** Task data **

=-=-=

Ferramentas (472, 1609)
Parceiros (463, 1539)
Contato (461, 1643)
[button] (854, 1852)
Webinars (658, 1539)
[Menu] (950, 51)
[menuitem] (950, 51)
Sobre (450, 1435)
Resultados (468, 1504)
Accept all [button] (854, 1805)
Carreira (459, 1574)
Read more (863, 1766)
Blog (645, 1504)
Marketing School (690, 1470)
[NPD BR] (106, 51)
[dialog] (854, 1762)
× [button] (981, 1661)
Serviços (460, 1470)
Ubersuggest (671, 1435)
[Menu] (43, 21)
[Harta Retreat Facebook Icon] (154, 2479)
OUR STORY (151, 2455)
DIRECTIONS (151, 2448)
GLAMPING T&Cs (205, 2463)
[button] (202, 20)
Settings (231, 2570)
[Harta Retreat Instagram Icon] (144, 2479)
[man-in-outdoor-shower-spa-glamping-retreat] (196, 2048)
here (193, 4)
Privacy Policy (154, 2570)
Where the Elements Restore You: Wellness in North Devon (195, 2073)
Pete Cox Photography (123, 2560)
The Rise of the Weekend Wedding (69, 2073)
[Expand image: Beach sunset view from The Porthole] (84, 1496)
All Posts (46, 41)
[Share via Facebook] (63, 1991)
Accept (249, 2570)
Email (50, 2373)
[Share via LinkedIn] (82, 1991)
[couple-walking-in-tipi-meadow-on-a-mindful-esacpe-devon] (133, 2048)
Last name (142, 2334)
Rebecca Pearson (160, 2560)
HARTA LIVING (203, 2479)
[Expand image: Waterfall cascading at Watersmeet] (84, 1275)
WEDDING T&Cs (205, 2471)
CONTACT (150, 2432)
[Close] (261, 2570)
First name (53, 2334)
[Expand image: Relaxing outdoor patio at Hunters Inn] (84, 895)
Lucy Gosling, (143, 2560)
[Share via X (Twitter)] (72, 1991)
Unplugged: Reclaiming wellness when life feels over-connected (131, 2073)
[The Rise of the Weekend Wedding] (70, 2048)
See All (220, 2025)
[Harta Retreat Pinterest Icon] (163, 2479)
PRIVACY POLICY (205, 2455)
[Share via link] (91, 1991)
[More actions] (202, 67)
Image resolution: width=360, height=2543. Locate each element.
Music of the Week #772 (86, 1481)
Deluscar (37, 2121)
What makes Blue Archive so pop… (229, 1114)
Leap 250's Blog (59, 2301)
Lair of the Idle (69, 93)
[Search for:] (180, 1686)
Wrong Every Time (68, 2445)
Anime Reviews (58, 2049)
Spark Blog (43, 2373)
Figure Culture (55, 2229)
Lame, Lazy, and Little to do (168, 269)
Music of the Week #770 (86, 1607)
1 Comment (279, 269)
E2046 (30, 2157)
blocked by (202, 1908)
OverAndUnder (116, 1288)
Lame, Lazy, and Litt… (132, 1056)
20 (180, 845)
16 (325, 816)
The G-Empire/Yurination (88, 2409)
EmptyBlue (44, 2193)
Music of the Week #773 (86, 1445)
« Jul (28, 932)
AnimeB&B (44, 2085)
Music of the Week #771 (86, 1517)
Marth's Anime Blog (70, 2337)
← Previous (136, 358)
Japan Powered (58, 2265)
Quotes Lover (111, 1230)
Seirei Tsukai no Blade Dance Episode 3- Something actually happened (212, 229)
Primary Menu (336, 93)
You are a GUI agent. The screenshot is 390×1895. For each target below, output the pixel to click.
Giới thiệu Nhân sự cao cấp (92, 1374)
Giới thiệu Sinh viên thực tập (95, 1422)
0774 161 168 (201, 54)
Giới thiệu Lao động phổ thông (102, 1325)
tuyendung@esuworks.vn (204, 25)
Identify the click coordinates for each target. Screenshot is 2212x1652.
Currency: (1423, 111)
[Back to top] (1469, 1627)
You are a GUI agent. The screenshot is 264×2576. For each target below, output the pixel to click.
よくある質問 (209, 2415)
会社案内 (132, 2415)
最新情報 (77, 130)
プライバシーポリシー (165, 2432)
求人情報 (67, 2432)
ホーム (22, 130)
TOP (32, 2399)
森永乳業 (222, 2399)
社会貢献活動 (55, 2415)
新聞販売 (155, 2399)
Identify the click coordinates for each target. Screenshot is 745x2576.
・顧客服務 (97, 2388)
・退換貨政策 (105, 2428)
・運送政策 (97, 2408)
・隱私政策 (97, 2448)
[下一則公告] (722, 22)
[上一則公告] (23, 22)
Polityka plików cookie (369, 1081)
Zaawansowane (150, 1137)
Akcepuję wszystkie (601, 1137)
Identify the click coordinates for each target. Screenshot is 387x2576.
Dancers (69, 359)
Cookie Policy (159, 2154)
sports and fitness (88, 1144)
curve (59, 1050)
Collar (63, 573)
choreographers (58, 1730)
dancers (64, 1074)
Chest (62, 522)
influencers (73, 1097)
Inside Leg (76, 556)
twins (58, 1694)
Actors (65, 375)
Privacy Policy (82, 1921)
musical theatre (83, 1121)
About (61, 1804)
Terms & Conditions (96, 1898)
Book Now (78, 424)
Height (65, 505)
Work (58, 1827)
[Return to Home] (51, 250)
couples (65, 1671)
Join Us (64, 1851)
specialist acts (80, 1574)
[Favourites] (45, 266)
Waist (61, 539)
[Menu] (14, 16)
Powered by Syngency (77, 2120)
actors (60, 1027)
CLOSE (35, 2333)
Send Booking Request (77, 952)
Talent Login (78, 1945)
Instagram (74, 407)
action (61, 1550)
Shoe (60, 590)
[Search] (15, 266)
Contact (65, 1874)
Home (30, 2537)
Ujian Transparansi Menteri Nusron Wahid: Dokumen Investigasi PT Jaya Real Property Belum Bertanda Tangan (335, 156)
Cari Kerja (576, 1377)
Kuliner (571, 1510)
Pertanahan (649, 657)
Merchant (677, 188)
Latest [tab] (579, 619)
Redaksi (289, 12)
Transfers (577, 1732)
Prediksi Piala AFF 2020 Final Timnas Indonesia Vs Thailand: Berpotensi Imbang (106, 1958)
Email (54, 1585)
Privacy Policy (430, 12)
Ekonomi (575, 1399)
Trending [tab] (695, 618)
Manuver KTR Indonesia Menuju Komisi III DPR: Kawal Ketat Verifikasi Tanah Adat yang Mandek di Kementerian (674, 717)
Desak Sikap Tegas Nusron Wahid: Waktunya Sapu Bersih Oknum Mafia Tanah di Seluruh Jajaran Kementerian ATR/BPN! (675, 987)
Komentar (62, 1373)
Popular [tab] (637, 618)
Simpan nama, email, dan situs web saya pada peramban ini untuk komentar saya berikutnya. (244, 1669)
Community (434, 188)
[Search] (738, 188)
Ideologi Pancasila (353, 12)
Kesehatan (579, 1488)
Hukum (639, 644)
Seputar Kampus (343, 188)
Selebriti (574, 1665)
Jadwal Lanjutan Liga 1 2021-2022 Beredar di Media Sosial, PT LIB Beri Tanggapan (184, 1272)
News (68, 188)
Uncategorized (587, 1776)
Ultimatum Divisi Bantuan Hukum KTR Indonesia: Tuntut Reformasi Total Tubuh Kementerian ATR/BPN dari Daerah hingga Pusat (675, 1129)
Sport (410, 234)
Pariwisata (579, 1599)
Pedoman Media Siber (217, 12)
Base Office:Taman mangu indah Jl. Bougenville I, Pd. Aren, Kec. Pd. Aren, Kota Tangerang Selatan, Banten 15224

=-=-=

** Exercise requirements **
Could you retype every record above exactly as written?

** Exercise solution **
Ferramentas (472, 1609)
Parceiros (463, 1539)
Contato (461, 1643)
[button] (854, 1852)
Webinars (658, 1539)
[Menu] (950, 51)
[menuitem] (950, 51)
Sobre (450, 1435)
Resultados (468, 1504)
Accept all [button] (854, 1805)
Carreira (459, 1574)
Read more (863, 1766)
Blog (645, 1504)
Marketing School (690, 1470)
[NPD BR] (106, 51)
[dialog] (854, 1762)
× [button] (981, 1661)
Serviços (460, 1470)
Ubersuggest (671, 1435)
[Menu] (43, 21)
[Harta Retreat Facebook Icon] (154, 2479)
OUR STORY (151, 2455)
DIRECTIONS (151, 2448)
GLAMPING T&Cs (205, 2463)
[button] (202, 20)
Settings (231, 2570)
[Harta Retreat Instagram Icon] (144, 2479)
[man-in-outdoor-shower-spa-glamping-retreat] (196, 2048)
here (193, 4)
Privacy Policy (154, 2570)
Where the Elements Restore You: Wellness in North Devon (195, 2073)
Pete Cox Photography (123, 2560)
The Rise of the Weekend Wedding (69, 2073)
[Expand image: Beach sunset view from The Porthole] (84, 1496)
All Posts (46, 41)
[Share via Facebook] (63, 1991)
Accept (249, 2570)
Email (50, 2373)
[Share via LinkedIn] (82, 1991)
[couple-walking-in-tipi-meadow-on-a-mindful-esacpe-devon] (133, 2048)
Last name (142, 2334)
Rebecca Pearson (160, 2560)
HARTA LIVING (203, 2479)
[Expand image: Waterfall cascading at Watersmeet] (84, 1275)
WEDDING T&Cs (205, 2471)
CONTACT (150, 2432)
[Close] (261, 2570)
First name (53, 2334)
[Expand image: Relaxing outdoor patio at Hunters Inn] (84, 895)
Lucy Gosling, (143, 2560)
[Share via X (Twitter)] (72, 1991)
Unplugged: Reclaiming wellness when life feels over-connected (131, 2073)
[The Rise of the Weekend Wedding] (70, 2048)
See All (220, 2025)
[Harta Retreat Pinterest Icon] (163, 2479)
PRIVACY POLICY (205, 2455)
[Share via link] (91, 1991)
[More actions] (202, 67)
Image resolution: width=360, height=2543. Locate each element.
Music of the Week #772 (86, 1481)
Deluscar (37, 2121)
What makes Blue Archive so pop… (229, 1114)
Leap 250's Blog (59, 2301)
Lair of the Idle (69, 93)
[Search for:] (180, 1686)
Wrong Every Time (68, 2445)
Anime Reviews (58, 2049)
Spark Blog (43, 2373)
Figure Culture (55, 2229)
Lame, Lazy, and Little to do (168, 269)
Music of the Week #770 (86, 1607)
1 Comment (279, 269)
E2046 (30, 2157)
blocked by (202, 1908)
OverAndUnder (116, 1288)
Lame, Lazy, and Litt… (132, 1056)
20 (180, 845)
16 (325, 816)
The G-Empire/Yurination (88, 2409)
EmptyBlue (44, 2193)
Music of the Week #773 (86, 1445)
« Jul (28, 932)
AnimeB&B (44, 2085)
Music of the Week #771 (86, 1517)
Marth's Anime Blog (70, 2337)
← Previous (136, 358)
Japan Powered (58, 2265)
Quotes Lover (111, 1230)
Seirei Tsukai no Blade Dance Episode 3- Something actually happened (212, 229)
Primary Menu (336, 93)
You are a GUI agent. The screenshot is 390×1895. For each target below, output the pixel to click.
Giới thiệu Nhân sự cao cấp (92, 1374)
Giới thiệu Sinh viên thực tập (95, 1422)
0774 161 168 (201, 54)
Giới thiệu Lao động phổ thông (102, 1325)
tuyendung@esuworks.vn (204, 25)
Identify the click coordinates for each target. Screenshot is 2212x1652.
Currency: (1423, 111)
[Back to top] (1469, 1627)
You are a GUI agent. The screenshot is 264×2576. For each target below, output the pixel to click.
よくある質問 (209, 2415)
会社案内 (132, 2415)
最新情報 (77, 130)
プライバシーポリシー (165, 2432)
求人情報 (67, 2432)
ホーム (22, 130)
TOP (32, 2399)
森永乳業 (222, 2399)
社会貢献活動 (55, 2415)
新聞販売 (155, 2399)
Identify the click coordinates for each target. Screenshot is 745x2576.
・顧客服務 (97, 2388)
・退換貨政策 (105, 2428)
・運送政策 (97, 2408)
・隱私政策 (97, 2448)
[下一則公告] (722, 22)
[上一則公告] (23, 22)
Polityka plików cookie (369, 1081)
Zaawansowane (150, 1137)
Akcepuję wszystkie (601, 1137)
Identify the click coordinates for each target. Screenshot is 387x2576.
Dancers (69, 359)
Cookie Policy (159, 2154)
sports and fitness (88, 1144)
curve (59, 1050)
Collar (63, 573)
choreographers (58, 1730)
dancers (64, 1074)
Chest (62, 522)
influencers (73, 1097)
Inside Leg (76, 556)
twins (58, 1694)
Actors (65, 375)
Privacy Policy (82, 1921)
musical theatre (83, 1121)
About (61, 1804)
Terms & Conditions (96, 1898)
Book Now (78, 424)
Height (65, 505)
Work (58, 1827)
[Return to Home] (51, 250)
couples (65, 1671)
Join Us (64, 1851)
specialist acts (80, 1574)
[Favourites] (45, 266)
Waist (61, 539)
[Menu] (14, 16)
Powered by Syngency (77, 2120)
actors (60, 1027)
CLOSE (35, 2333)
Send Booking Request (77, 952)
Talent Login (78, 1945)
Instagram (74, 407)
action (61, 1550)
Shoe (60, 590)
[Search] (15, 266)
Contact (65, 1874)
Home (30, 2537)
Ujian Transparansi Menteri Nusron Wahid: Dokumen Investigasi PT Jaya Real Property Belum Bertanda Tangan (335, 156)
Cari Kerja (576, 1377)
Kuliner (571, 1510)
Pertanahan (649, 657)
Merchant (677, 188)
Latest [tab] (579, 619)
Redaksi (289, 12)
Transfers (577, 1732)
Prediksi Piala AFF 2020 Final Timnas Indonesia Vs Thailand: Berpotensi Imbang (106, 1958)
Email (54, 1585)
Privacy Policy (430, 12)
Ekonomi (575, 1399)
Trending [tab] (695, 618)
Manuver KTR Indonesia Menuju Komisi III DPR: Kawal Ketat Verifikasi Tanah Adat yang Mandek di Kementerian (674, 717)
Desak Sikap Tegas Nusron Wahid: Waktunya Sapu Bersih Oknum Mafia Tanah di Seluruh Jajaran Kementerian ATR/BPN! (675, 987)
Komentar (62, 1373)
Popular [tab] (637, 618)
Simpan nama, email, dan situs web saya pada peramban ini untuk komentar saya berikutnya. (244, 1669)
Community (434, 188)
[Search] (738, 188)
Ideologi Pancasila (353, 12)
Kesehatan (579, 1488)
Hukum (639, 644)
Seputar Kampus (343, 188)
Selebriti (574, 1665)
Jadwal Lanjutan Liga 1 2021-2022 Beredar di Media Sosial, PT LIB Beri Tanggapan (184, 1272)
News (68, 188)
Uncategorized (587, 1776)
Ultimatum Divisi Bantuan Hukum KTR Indonesia: Tuntut Reformasi Total Tubuh Kementerian ATR/BPN dari Daerah hingga Pusat (675, 1129)
Sport (410, 234)
Pariwisata (579, 1599)
Pedoman Media Siber (217, 12)
Base Office:Taman mangu indah Jl. Bougenville I, Pd. Aren, Kec. Pd. Aren, Kota Tangerang Selatan, Banten 15224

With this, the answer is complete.